Taking action to position your clients’ wealth for a rising tax environment has never been more urgent. Whether you are a financial advisor or a CPA, now is the time to expand the conversation with your high-net-worth clients to move beyond rate of return and include the notable tax advantages of overfunded life insurance.
The current U.S. tax environment has pushed tax mitigation strategies to critical importance for affluent clients seeking to preserve wealth in the future. Following an era of historically low taxes, there is nowhere for tax rates to go but up. Prior to the Covid-19 pandemic, the U.S. was already facing a mounting level of national debt, totaling $22.8 trillion at the end of 2019. The pandemic further exacerbated the situation, adding trillions more in Covid-related relief. The most recent bill that was passed in March 2021 added another $1.9 trillion to the tally.
Such debt puts our nation at financial risk, and one of the simplest ways for the government to reduce the debt and its inherent risk is to increase taxes.
The 2017 Tax Cuts and Jobs Act isn’t set to expire until 2026, but lawmakers may opt to hike taxes sooner. Even if a change in the tax rate is delayed, rates are expected to increase over the coming decades. At the same time, the current political climate suggests that those who are likely to shoulder the brunt of new taxes are individuals with higher incomes and greater accumulated assets. In short, your high-net-worth clients need a strategy to hedge rising taxes—now.
Taking steps to protect against rising taxes is not a novel concept. For high earners, the two most common strategies are:
1. Investing in Roth 401(k)s and Roth conversions.
2. Investing in managed portfolios in health savings accounts (HSAs).
Unfortunately, both of these options are plagued by contribution caps. For clients that have the means to invest more and who are focused on mitigating taxes in retirement, overfunded life insurance offers a valuable third option. At the most basic level, life insurance provides a death benefit to the policyholder’s beneficiaries. When properly designed, however, a permanent life insurance can be transformed into an alternative investment vehicle that offers an income tax-free death benefit and tax-free growth for the cash value of the policy. Thanks to recent changes in the tax law, this option may be more attractive than ever.
Tax-Law Changes Increase The Investment Power Of Life Insurance
In 1984, Section 7702 of the tax code imposed an interest-rate floor of 4% on all permanent life policies with the intent of limiting the tax-shelter advantages of cash-value policies. Notably, Congress amended the code in late 2020, reducing the tax-code interest rate to 2% as of January 1, 2021. The change was a major win for life insurance carriers whose margins had been virtually erased amid an ultra-low-interest-rate environment. The biggest winners of all, however, may be high-net-worth investors who can now add overfunded life insurance to their portfolios as an additional and powerful tool to help reduce the impact of rising taxes on their wealth.

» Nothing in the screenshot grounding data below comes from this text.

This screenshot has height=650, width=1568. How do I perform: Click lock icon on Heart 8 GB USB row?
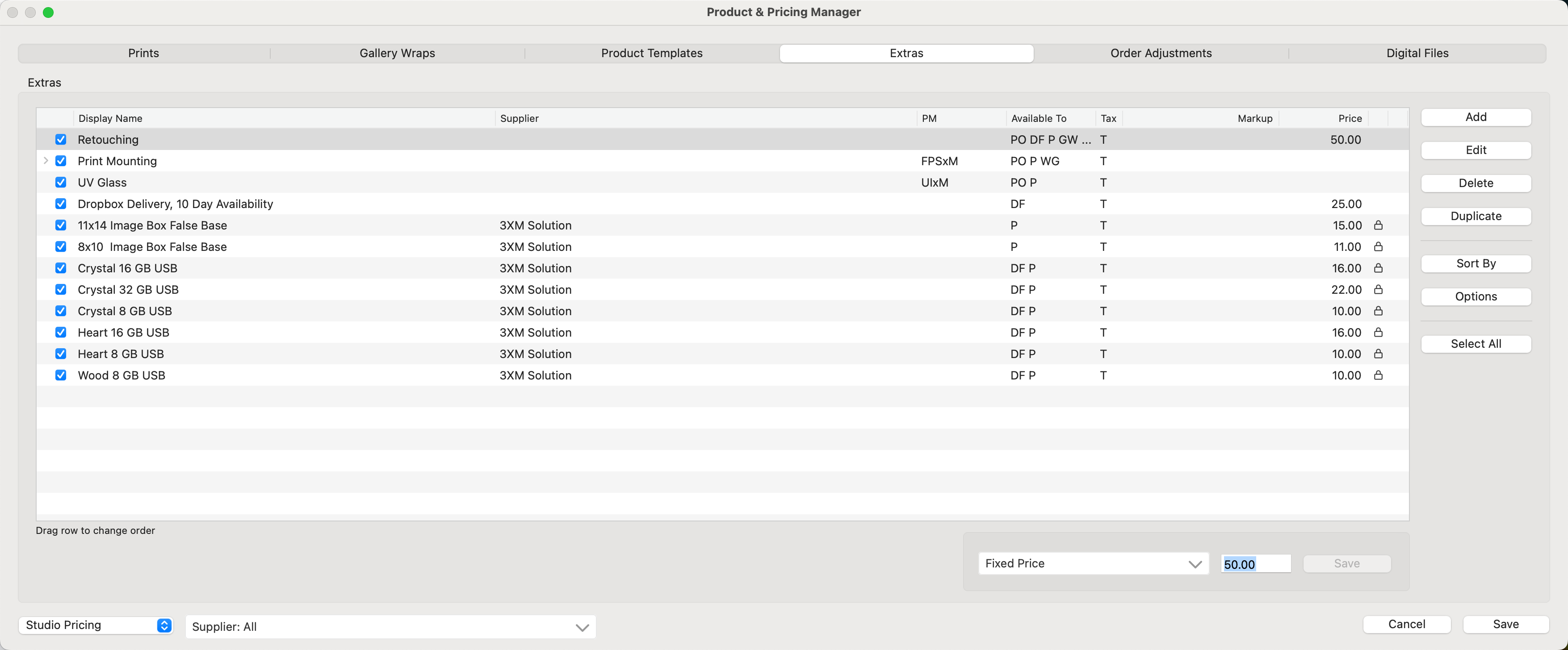(1378, 354)
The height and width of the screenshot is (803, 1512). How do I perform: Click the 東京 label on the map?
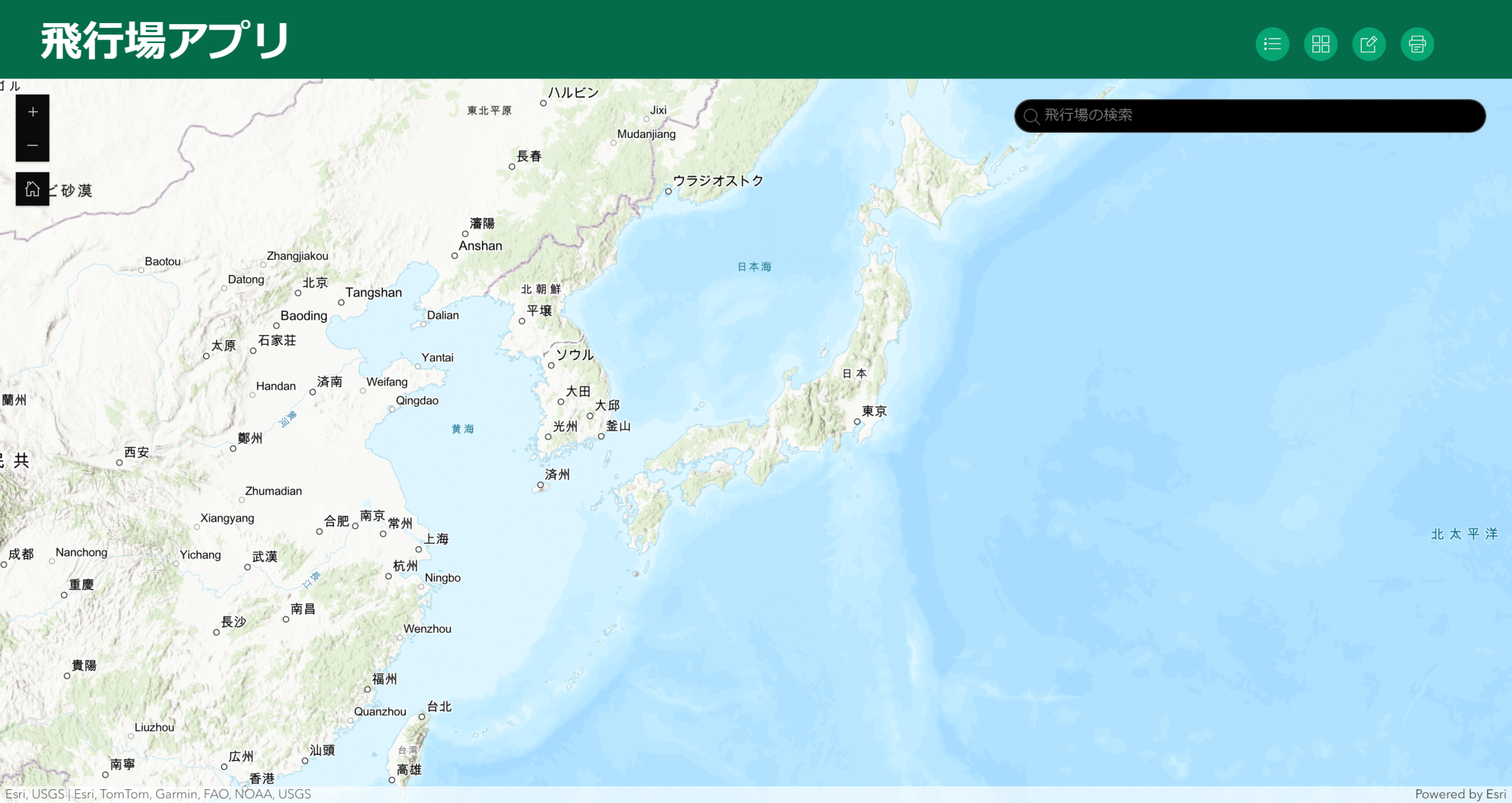[x=874, y=410]
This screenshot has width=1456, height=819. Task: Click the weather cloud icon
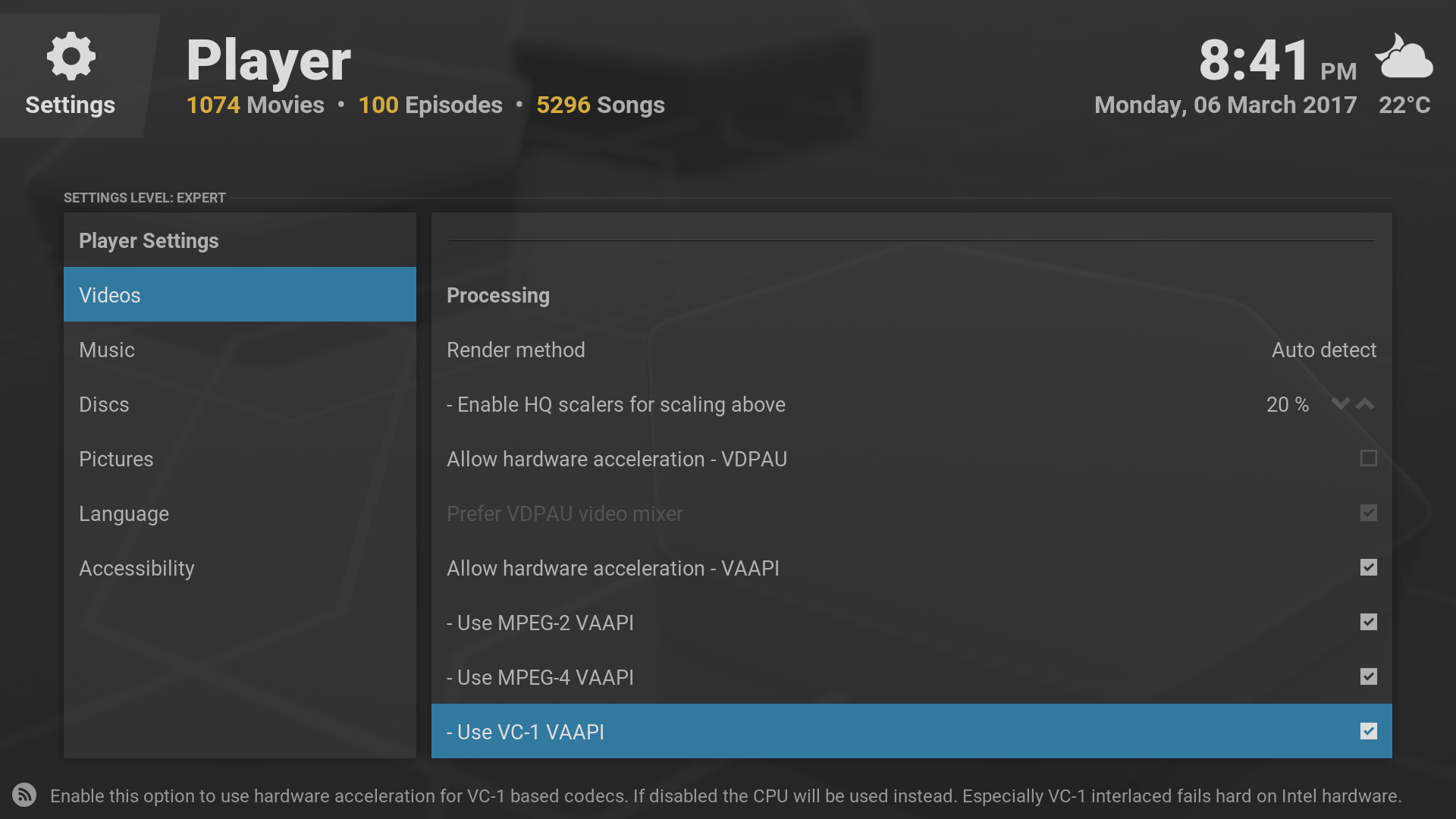pyautogui.click(x=1404, y=57)
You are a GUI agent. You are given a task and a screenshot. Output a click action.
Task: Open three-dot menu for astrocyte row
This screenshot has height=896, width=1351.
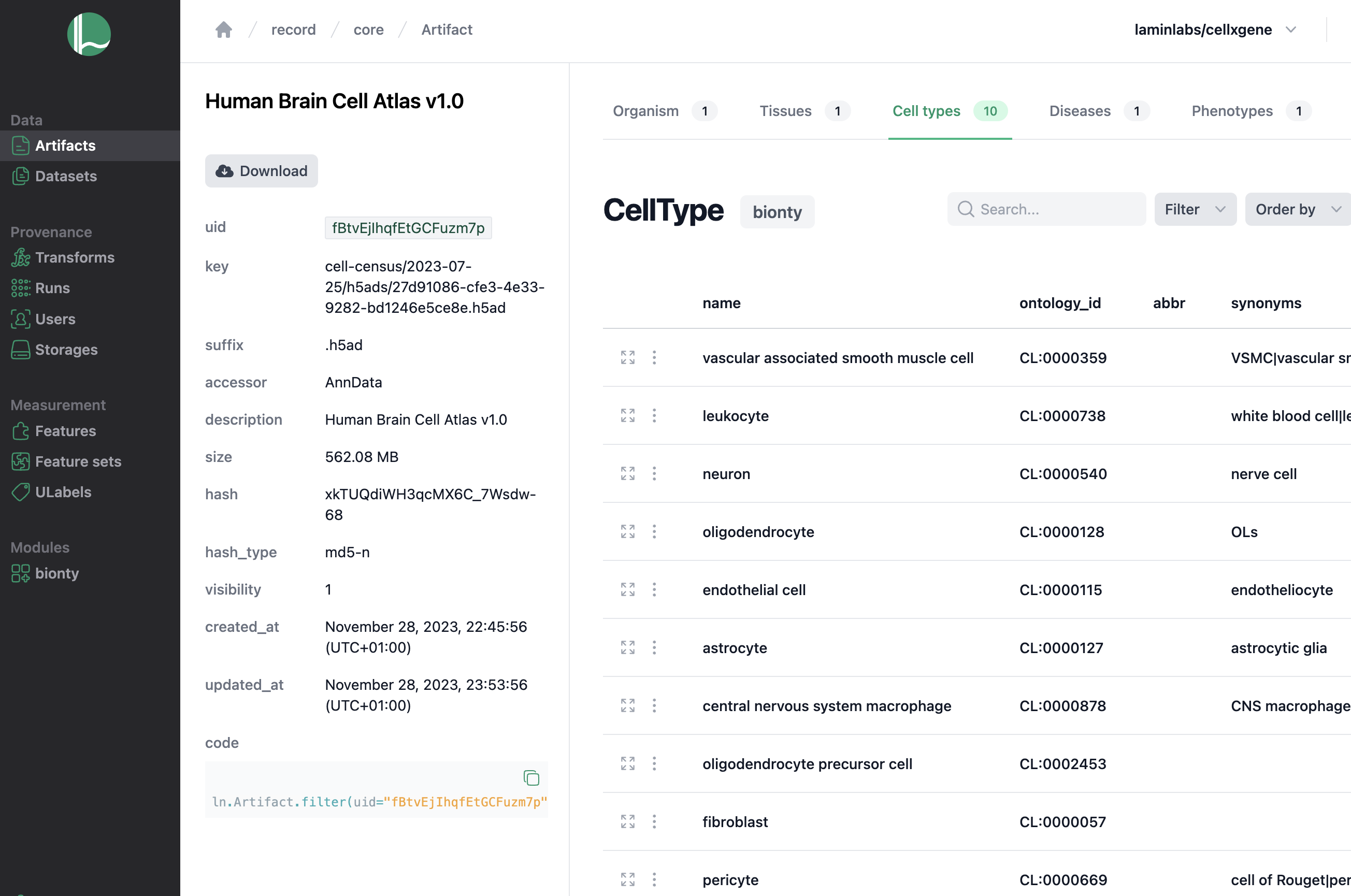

For business owners and other high-net-worth investors, Variable universal life policies (VULs) offer particularly strong advantages, including the flexibility to invest the full cash value of a policy; greater growth potential than traditional cash value or whole life insurance policies; and, thanks to the amendment to Section 7702, flexible premiums that allow the purchase of the lowest possible death benefit at the highest allowable premium. For highly conservative affluent investors who are willing to give up some level of growth in exchange for the relative safety of a more predictable rate of return, fixed-rate universal life policies (ULs) and indexed universal life policies (IULs) also offer tax-savings opportunities.
Navigating The Client Conversation
Like most investment options, overfunding isn’t appropriate for every investor. Clients most likely to be suitable for this strategy are investors in reasonably good health who are dedicated to asset growth and are focused on protecting their wealth in a rising tax environment, as well as small business owners who do not want to implement a qualified pension plan or want to save more than their qualified plan allows. To introduce these high-net-worth clients to the advantages of overfunding permanent life insurance, the following points may help clarify the value of this strategy:
• Efficient retirement tool: Traditional IRAs and qualified plans offer tax-free growth, but they are taxable at distribution. In contrast, permanent life policies offer tax-free growth and a tax-free income stream at retirement, providing high-net-worth investors benefits that parallel those of Roth IRAs, but without the income limitations. By balancing tax-deferred and tax-preferred options, investors can create a more tax-efficient retirement income stream.